→ Consigne 1: Dans les enregistrements, de la première ligne jusqu'à la ligne contenant « will (94, 175). » incluse, remplacez « To accomplish » par « To achieve » et recopiez ces lignes sans autre changement.

→ Document:
Les deux candidats de gauche ont en commun de proposer de gros montants de dépenses publiques ou sociales supplémentaires.

Jean-Luc Mélenchon a chiffré un programme comportant « une hausse de la dépense publique de 173 milliards d’euros couplée à un plan d’investissement de 100 milliards d’euros sur cinq ans ». Il n’indique pas de quelle façon les 100 milliards d’investissements (dont la moitié pour la transition écologique) seront financés, si ce n’est pour remarquer que la Banque centrale européenne pourrait le faire. Pour ce qui est des dépenses publiques, leur financement reposerait sur les deux piliers classiques des programmes socialistes.

Jean-Luc Mélenchon : la grande tradition des politiques social-démocrates se réclamant plus ou moins abusivement de Keynes

Le premier pilier consisterait en de nouveaux prélèvements obligatoires (qui passeraient de 45 à 49,1 % du PIB) : alourdissement de la fiscalité sur les hauts revenus et sur le patrimoine (« taxe grand luxe », renforcement de l’ISF et des droits de succession…), suppression de niches fiscales et de l’évasion fiscale…

Le deuxième pilier serait l’augmentation des rentrées fiscales et sociales résultant d’un « choc d’activité », l’accélération de la croissance engendrée par la relance de la demande déclenchée par l’accroissement des dépenses budgétaires. Jean-Luc Mélenchon en attend la création de 3 millions d’emplois et le retour du taux de chômage à 6,2 %. Son équipe se plaît à se réclamer du « keynésianisme » pour faire comprendre que cette stratégie ne vise pas à dépasser l’économie du capitalisme mais à corriger l’incapacité du marché à dégager spontanément un équilibre entre l’offre et la demande. La pensée de Keynes était toutefois autrement profonde : elle attachait une importance cruciale au comportement des chefs d’entreprises et à la comparaison entre les taux d’intérêt et ce que le maître de Cambridge appelait l’« efficacité du capital » (une forme d’expression du taux de profit).

Ce n’est absolument pas le cas de Jean-Luc Mélenchon. Son choix, affirmé lors de plusieurs prises de position, est de laisser aux chefs d’entreprise la responsabilité de leurs stratégies de gestion et de financement. La baisse du taux de l’impôt sur les sociétés de 33 % à 25 % qu’il préconise au nom du soutien des patrons de PME peut être comprise comme un signal dans ce sens. Ainsi, Jean-Luc Mélenchon croit qu’il suffirait de plafonner à 20 l’échelle des rémunérations pour dégager les ressources nécessaires à l’augmentation du SMIC et des bas salaires : un simple changement dans la répartition des richesses au sein des entreprises, laissant intactes la façon de produire les richesses et le pouvoir dans l’entreprise.

L’expérience a pourtant montré qu’il y a une grande naïveté à croire qu’en l’absence de nouveaux pouvoirs des salariés pour opposer à la rentabilité capitaliste des critères d’efficacité sociale, l’augmentation des dépenses publiques et les grands projets spatiaux, maritimes, agricoles, écologiques produiront spontanément les emplois et les richesses nécessaires pour atteindre les objectifs sociaux d’un programme de gauche.

→ Lignes enregistrées:
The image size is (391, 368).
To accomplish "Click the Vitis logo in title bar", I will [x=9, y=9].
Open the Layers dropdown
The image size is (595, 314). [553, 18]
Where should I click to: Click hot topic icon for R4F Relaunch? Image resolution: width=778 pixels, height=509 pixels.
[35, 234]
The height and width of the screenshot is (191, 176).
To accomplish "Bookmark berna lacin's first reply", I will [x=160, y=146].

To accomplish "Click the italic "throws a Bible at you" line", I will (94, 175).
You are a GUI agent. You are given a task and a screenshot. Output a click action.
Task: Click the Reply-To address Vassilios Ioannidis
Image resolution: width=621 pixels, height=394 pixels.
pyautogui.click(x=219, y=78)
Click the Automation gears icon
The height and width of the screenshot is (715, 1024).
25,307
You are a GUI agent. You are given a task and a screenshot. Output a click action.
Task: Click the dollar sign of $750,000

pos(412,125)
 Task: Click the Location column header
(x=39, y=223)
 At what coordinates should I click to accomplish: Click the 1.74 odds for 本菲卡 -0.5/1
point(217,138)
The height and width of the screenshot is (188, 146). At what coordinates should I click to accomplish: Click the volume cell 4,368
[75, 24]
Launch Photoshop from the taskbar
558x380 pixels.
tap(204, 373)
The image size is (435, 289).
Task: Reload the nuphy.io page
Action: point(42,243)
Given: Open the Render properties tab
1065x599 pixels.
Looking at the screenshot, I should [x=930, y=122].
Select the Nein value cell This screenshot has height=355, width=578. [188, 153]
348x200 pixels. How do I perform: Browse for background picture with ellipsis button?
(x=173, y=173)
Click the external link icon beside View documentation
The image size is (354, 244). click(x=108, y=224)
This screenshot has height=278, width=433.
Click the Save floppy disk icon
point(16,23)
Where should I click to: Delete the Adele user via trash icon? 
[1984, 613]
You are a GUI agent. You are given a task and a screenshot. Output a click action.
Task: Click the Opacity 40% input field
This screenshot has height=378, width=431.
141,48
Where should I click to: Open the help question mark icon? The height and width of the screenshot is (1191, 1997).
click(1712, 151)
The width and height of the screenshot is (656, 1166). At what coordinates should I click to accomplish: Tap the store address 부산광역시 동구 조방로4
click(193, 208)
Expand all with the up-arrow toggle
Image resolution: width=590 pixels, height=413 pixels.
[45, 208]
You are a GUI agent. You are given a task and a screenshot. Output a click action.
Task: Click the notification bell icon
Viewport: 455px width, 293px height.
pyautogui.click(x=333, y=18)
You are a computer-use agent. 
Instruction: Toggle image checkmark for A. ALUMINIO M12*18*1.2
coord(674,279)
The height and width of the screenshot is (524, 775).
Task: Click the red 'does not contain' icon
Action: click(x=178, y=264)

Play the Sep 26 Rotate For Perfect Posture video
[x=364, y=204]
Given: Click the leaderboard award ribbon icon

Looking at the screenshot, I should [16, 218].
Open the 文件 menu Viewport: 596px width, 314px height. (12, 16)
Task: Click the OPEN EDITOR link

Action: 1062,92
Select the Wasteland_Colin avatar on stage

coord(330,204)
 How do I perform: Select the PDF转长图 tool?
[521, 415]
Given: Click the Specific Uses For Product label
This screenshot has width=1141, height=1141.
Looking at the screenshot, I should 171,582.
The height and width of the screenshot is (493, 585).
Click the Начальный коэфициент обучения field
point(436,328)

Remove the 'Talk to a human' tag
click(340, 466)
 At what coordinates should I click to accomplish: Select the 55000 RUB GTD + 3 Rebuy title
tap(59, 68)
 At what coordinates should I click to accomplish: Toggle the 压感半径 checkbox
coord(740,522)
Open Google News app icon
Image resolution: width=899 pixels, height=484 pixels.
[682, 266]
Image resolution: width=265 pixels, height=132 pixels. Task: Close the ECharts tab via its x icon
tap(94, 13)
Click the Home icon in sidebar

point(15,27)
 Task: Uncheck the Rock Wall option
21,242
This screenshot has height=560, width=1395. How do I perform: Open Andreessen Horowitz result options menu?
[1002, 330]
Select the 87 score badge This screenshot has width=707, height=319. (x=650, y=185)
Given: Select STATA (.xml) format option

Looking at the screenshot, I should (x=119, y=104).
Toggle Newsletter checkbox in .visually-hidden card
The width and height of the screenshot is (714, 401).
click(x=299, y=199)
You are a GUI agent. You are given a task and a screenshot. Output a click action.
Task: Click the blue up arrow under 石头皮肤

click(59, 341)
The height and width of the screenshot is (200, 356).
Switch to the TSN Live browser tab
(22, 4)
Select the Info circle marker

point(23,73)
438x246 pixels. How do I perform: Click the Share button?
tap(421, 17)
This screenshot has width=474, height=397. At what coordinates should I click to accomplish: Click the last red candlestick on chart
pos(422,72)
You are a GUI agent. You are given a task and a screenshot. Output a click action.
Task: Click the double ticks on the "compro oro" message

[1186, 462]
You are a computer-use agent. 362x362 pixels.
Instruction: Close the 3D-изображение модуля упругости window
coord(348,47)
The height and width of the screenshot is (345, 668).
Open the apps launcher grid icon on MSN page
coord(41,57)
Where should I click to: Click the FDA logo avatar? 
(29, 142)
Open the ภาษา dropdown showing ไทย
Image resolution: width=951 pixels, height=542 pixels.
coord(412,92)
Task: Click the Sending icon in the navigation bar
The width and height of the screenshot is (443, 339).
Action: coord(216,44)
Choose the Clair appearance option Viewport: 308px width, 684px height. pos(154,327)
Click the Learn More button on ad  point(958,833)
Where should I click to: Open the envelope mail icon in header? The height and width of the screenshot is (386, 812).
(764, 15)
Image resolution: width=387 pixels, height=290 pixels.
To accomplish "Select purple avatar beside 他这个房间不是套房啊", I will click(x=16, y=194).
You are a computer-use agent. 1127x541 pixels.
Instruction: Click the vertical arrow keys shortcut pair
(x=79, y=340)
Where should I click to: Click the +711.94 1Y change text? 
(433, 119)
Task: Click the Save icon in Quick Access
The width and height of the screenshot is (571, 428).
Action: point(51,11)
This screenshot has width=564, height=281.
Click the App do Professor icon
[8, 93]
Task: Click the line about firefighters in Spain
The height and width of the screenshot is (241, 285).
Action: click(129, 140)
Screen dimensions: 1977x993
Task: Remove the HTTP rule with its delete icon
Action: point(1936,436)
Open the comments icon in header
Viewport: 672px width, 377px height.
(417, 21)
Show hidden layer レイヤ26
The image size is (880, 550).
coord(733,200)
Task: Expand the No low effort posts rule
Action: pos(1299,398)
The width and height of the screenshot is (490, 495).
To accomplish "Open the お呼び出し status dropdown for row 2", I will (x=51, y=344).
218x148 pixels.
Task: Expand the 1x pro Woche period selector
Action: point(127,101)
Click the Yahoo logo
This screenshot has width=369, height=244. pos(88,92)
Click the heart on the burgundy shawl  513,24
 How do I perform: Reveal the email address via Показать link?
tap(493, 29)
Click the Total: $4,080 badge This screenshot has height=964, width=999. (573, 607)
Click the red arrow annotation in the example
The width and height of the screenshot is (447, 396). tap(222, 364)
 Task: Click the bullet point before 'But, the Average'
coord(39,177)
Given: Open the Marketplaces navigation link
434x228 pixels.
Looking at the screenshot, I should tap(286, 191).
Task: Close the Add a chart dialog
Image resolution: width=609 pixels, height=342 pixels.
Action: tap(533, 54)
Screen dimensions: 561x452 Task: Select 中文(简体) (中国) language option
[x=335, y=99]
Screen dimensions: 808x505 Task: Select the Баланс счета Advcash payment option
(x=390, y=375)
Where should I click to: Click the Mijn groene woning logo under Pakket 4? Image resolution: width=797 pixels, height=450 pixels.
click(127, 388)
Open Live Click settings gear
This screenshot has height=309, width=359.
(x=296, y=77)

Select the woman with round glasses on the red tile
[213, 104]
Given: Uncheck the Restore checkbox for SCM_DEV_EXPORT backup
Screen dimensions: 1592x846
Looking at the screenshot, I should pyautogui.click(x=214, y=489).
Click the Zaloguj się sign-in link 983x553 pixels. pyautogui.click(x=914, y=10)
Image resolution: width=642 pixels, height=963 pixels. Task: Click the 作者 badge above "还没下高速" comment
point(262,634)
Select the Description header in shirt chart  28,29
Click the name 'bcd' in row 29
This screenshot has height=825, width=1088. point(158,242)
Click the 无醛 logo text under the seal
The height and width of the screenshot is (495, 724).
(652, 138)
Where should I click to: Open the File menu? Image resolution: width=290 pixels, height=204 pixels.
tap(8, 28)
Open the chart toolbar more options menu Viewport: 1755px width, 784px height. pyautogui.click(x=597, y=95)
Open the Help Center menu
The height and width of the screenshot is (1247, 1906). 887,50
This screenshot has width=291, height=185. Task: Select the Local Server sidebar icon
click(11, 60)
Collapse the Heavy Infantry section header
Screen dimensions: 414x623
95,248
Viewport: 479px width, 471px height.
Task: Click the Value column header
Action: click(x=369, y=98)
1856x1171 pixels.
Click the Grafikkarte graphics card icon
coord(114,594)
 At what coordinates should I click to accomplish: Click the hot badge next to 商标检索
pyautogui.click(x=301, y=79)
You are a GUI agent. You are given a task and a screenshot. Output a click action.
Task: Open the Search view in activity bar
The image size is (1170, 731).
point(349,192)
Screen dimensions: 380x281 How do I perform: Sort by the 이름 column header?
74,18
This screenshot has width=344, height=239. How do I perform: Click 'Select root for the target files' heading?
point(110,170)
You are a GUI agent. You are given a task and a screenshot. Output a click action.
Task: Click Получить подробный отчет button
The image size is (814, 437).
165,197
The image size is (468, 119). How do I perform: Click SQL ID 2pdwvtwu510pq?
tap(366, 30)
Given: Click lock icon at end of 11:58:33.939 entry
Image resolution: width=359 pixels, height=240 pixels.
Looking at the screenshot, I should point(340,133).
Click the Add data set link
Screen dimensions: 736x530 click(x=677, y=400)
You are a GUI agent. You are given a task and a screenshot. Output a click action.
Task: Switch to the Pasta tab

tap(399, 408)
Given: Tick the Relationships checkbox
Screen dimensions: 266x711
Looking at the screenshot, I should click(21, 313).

→ Consigne 2: D'après le texte sur le programme de Jean-Luc Mélenchon, de quels types sont les grands projets qui, selon sa dernière phrase, ne produiront pas spontanément les emplois et les richesses nécessaires ?

→ Réponse 1:
The image size is (391, 368).
To achieve "Click the Vitis logo in title bar", I will [x=9, y=9].
Open the Layers dropdown
The image size is (595, 314). [553, 18]
Where should I click to: Click hot topic icon for R4F Relaunch? Image resolution: width=778 pixels, height=509 pixels.
[35, 234]
The height and width of the screenshot is (191, 176).
To achieve "Bookmark berna lacin's first reply", I will [x=160, y=146].

To achieve "Click the italic "throws a Bible at you" line", I will (94, 175).

→ Réponse 2: Les grands projets spatiaux, maritimes, agricoles et écologiques.